This has been a wonderfully busy Lent! I didn’t get to everything I wanted to do. “Things left undone” seems to be a perpetual state of church life. On the upside, though, I have been thrilled with all of the ways folks at Trinity Church have read, prayed and served their way through this holy season. Parishioners have been faithful. They’ve been prayerful. They’ve even been joyful (yes, such an attitude IS permissible in Lent)!
Lent can be a slog, though. Five weeks ago today, I stood on a street corner and imposed ashes on any passerby who asked for a smudgy cross and a prayer. Here in Wisconsin, that unseasonably warm Ash Wednesday is a pleasant memory as we contend with January-like temperatures with only ten days remaining in March. The cold, the prospect for snow and the relentlessness of Lent is enough to try the soul — and there’s plenty of Lent left to go.
In a few days the liturgical marathon that is Holy Week will commence with Palm Sunday. I’m genuinely excited.
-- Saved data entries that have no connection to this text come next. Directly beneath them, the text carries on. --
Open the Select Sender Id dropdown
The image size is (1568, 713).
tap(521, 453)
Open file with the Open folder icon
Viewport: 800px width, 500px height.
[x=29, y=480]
I used to joke that Holy Week is the closest thing Episcopalians have to a week-long revival. Too bad we sometimes view this most sacred week in the Church calendar as something to “get through”. I understand that there are a myriad of details and a blizzard of bulletins. I know there are sermons to prepare and logistics to coordinate. But for clergy, well, to use the parlance of the secular world, this week is the reason we’re in business!
I know everyone “in the real world” has to figure out how to attend liturgies in and around work schedules, vacation schedules, school schedules and everything else that is life. I understand that for many parishioners to be at the liturgies we’ve scheduled means they are leaving things “undone” in the rest of their lives. This is the reality I never, ever want to forget as one who lives in and around church and gets paid for the privilege.
I hope plenty of folks will get to come to worship during the eight days between Palm Sunday and Easter. Goodness knows there are plenty of opportunities to do so. The realist in me knows that people make the decisions they need to make. The optimist in me hopes lots of people will attend and find their lives changed as a result. The pastor in me will be praying for the folks present and absent — praying that this Holy Week the Way of the Cross will be particularly meaningful and the arrival at the empty Tomb a moment of mystery-inspired celebration.